You don't submit receipts with your Swiss tax return — you keep them in case of an audit. What matters is that you have:

  • Proof of payment — bank statements showing the recurring charges, or email receipts
  • Subscription details — what the service is, what it costs annually, why it relates to your work
  • Usage notes — a brief memo to yourself explaining the professional connection

This is exactly where SubManager earns its place at tax time. Your subscription history — with names, amounts, billing dates, and annual totals — is already documented. You can pull the exact annual figure for each relevant subscription without digging through months of bank statements. For a family where one partner works from home and one doesn't, you can tag which subscriptions are professionally relevant.

A Realistic Example

Let's say both partners in a household work from home two to three days a week. Here's what a modest claim might look like:

SubscriptionAnnual CostClaimed PortionDeductible Amount
Home broadband (Sunrise)CHF 78060%CHF 468
Mobile plan (Salt)CHF 48040%CHF 192
iCloud 200 GBCHF 3650%CHF 18
Microsoft 365 FamilyCHF 11950%CHF 60
Zoom ProCHF 180100%CHF 180
TotalCHF 1,595CHF 918

A CHF 918 deduction at a marginal tax rate of 30% means roughly CHF 275 back. Not life-changing, but it costs you about ten minutes to claim it properly.

A Note on Cantonal Differences

Switzerland does everything by canton, and tax deductions are no exception. Some cantons are more generous with home office expense calculations; others apply stricter tests.
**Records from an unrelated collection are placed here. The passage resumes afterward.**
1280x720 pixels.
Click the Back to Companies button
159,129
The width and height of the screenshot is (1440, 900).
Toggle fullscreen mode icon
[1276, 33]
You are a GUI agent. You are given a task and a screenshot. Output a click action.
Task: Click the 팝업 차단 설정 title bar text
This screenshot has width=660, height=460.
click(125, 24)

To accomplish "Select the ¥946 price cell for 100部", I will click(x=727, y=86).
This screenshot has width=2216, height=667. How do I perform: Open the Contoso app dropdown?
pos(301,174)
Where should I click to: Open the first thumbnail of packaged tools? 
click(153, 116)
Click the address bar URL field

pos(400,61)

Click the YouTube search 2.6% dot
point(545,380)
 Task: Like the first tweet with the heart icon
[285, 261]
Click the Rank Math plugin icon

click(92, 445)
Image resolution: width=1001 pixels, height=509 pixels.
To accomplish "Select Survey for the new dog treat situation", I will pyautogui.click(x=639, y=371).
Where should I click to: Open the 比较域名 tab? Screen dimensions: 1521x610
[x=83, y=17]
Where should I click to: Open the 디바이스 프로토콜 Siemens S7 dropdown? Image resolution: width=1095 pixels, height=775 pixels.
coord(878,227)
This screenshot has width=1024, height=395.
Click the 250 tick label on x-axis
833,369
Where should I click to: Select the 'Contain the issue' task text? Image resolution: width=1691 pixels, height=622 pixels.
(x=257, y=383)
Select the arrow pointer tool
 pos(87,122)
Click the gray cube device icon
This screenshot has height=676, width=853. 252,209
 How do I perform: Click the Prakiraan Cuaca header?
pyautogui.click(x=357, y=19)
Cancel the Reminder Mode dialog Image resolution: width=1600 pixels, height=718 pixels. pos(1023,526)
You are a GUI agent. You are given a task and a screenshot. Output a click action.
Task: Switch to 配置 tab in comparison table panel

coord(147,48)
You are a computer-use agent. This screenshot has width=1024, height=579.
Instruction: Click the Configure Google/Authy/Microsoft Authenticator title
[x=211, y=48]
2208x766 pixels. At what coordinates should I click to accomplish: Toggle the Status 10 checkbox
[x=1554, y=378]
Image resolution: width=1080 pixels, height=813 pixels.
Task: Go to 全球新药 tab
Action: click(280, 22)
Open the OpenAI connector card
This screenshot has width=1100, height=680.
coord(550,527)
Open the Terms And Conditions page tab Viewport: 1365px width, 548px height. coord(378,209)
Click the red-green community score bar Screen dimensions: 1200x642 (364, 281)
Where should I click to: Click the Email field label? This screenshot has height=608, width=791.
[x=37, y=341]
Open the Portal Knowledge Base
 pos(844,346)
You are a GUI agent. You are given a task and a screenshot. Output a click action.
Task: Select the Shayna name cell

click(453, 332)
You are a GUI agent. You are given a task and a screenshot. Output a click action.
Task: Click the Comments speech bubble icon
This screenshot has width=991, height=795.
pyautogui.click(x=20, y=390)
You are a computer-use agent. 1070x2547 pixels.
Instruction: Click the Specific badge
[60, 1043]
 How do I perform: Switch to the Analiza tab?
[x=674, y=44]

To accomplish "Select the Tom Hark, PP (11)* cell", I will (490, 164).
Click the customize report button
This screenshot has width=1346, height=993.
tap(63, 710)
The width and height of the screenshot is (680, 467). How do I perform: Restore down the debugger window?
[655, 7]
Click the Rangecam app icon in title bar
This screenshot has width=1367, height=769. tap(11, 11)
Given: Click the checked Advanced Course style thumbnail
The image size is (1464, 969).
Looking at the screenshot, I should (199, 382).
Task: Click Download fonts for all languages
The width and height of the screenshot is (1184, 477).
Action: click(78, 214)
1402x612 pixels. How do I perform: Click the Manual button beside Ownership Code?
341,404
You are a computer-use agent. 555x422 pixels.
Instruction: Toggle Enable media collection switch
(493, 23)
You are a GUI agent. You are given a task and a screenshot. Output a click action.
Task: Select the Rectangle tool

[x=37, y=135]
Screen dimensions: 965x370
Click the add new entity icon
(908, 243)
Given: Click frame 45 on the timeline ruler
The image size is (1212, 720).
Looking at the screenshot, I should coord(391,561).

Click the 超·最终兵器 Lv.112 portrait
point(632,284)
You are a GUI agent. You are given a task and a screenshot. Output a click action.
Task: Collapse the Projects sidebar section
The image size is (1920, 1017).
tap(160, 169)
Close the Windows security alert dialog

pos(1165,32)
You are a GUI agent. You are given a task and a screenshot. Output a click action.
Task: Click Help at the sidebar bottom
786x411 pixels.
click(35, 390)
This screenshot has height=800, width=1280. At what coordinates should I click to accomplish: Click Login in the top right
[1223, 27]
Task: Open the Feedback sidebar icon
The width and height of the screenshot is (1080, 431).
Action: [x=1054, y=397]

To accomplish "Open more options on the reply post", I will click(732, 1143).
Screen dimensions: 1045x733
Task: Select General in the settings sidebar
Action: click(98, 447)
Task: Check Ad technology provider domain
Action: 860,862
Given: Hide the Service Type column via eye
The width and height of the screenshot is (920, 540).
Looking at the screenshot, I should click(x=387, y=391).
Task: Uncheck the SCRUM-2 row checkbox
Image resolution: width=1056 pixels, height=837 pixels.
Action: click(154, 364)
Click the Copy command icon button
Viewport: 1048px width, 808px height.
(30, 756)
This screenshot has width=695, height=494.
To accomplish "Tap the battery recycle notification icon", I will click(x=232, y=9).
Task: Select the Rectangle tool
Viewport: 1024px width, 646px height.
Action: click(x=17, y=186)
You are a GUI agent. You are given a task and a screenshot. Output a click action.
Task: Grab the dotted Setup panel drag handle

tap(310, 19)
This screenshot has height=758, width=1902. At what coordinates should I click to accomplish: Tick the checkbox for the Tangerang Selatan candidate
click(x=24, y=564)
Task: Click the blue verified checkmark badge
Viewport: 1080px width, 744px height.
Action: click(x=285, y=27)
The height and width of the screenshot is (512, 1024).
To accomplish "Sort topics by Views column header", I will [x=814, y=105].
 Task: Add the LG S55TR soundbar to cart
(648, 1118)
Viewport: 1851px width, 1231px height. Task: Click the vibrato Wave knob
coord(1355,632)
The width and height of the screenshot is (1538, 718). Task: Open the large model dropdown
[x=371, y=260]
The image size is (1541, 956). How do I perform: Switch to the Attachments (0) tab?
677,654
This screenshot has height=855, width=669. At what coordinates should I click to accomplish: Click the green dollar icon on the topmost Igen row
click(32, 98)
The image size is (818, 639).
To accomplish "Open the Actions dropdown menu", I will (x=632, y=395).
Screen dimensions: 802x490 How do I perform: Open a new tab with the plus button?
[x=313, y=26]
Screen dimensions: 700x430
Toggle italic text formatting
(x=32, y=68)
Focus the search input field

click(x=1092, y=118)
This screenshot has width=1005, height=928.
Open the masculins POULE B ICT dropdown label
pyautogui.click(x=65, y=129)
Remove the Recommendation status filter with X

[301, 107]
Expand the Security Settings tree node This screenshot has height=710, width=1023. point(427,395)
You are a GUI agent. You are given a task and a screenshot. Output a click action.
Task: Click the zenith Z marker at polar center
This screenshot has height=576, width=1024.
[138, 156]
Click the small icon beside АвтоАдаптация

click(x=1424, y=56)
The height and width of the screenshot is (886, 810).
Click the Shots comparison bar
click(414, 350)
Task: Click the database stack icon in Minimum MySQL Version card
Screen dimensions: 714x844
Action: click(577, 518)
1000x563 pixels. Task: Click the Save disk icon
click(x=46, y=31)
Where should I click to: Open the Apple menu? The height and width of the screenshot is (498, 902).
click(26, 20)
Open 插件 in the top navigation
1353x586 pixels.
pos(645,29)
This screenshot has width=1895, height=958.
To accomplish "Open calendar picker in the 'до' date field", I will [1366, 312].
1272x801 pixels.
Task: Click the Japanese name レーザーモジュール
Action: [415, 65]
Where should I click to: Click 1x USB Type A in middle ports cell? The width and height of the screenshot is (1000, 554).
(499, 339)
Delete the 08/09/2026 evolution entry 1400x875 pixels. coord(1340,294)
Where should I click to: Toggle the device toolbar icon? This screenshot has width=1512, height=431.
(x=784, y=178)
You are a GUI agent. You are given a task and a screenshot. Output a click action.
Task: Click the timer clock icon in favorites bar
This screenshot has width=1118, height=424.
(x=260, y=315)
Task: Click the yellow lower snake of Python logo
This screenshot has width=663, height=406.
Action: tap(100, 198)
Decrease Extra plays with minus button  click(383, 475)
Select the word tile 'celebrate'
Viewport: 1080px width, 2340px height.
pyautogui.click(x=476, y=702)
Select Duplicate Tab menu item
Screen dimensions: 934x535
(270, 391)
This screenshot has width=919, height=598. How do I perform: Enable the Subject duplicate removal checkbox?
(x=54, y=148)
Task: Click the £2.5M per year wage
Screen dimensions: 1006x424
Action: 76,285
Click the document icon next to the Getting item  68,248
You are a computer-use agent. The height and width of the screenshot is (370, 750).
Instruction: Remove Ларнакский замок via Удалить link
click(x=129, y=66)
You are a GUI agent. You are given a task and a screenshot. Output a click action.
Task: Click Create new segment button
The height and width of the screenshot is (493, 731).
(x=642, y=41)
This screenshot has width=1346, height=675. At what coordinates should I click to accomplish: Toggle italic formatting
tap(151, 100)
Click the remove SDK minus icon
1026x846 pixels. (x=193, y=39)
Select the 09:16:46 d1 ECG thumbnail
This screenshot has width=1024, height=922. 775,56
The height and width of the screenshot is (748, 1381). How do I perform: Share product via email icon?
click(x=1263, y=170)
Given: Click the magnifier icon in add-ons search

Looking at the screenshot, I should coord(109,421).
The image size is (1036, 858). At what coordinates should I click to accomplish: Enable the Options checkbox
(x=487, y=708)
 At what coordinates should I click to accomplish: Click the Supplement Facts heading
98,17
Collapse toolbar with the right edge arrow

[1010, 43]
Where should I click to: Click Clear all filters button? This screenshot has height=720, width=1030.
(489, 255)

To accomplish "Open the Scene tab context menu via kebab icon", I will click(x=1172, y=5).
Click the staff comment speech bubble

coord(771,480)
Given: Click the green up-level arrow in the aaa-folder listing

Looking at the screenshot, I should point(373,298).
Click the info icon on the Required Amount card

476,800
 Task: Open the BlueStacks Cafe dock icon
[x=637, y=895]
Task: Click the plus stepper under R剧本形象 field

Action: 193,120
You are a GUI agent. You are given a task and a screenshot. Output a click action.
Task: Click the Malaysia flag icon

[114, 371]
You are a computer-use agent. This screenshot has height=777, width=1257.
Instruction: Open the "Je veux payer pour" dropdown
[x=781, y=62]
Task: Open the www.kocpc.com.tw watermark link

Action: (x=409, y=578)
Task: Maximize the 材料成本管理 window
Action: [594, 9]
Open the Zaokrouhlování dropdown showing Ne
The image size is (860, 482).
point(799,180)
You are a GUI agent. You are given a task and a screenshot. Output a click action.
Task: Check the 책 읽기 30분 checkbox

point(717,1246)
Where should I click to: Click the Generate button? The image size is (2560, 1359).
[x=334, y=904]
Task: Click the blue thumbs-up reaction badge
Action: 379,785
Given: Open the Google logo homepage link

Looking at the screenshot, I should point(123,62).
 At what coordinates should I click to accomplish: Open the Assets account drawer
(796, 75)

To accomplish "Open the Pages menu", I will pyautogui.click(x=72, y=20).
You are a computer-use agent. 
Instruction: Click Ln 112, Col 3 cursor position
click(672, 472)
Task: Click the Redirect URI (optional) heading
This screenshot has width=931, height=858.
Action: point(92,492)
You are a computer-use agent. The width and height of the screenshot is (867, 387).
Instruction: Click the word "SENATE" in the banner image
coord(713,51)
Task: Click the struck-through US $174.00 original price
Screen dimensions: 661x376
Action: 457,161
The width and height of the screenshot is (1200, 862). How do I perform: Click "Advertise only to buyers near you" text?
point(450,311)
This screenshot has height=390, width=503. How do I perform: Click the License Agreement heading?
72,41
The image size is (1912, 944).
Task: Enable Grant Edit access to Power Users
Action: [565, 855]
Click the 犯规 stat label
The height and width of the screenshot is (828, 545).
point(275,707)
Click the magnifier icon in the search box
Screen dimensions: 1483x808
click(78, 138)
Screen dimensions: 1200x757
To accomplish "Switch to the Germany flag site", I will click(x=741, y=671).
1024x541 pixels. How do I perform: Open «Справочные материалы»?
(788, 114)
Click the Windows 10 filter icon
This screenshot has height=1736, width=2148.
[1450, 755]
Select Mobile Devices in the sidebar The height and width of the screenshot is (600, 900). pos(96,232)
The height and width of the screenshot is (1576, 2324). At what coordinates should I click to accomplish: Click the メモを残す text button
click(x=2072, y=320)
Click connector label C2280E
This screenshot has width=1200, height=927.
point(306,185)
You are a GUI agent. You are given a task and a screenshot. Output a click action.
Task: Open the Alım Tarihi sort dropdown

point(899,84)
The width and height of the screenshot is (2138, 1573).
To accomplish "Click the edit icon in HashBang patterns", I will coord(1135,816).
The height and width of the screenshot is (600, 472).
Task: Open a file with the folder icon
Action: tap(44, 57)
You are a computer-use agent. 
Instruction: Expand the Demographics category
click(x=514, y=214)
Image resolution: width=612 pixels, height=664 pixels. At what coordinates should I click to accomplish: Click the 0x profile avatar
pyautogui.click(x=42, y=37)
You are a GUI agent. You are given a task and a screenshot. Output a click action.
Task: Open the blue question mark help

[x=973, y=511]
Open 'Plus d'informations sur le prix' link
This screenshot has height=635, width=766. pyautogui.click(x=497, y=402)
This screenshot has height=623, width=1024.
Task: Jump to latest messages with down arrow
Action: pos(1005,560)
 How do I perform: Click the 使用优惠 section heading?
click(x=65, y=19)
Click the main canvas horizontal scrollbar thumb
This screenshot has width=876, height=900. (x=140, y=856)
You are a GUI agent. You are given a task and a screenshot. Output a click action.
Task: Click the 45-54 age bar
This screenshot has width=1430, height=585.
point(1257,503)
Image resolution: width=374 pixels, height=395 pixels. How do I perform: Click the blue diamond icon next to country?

Zurich, for instance, allows home office deductions for employees only if their employer cannot provide a permanent workspace — a detail that matters if you're employed rather than self-employed.

If you're self-employed, the rules are generally more straightforward: any subscription that is necessary for your business is deductible as a business expense.

When in doubt, a brief conversation with a tax adviser or your cantonal tax authority's helpline can clarify which rules apply to your situation.

Before You File

The April 30 deadline applies to most cantons (Aargau, Bern, Zurich, and others), though extensions are usually available on request. If you haven't already:

  1. Pull your subscription list for the past year — or export it from SubManager
  2. Flag anything with a professional connection
  3. Estimate the work-use proportion and note your reasoning
  4. Add the total to your professional expenses section

It's worth doing once, because the subscriptions renew automatically next year too — and so can your deduction.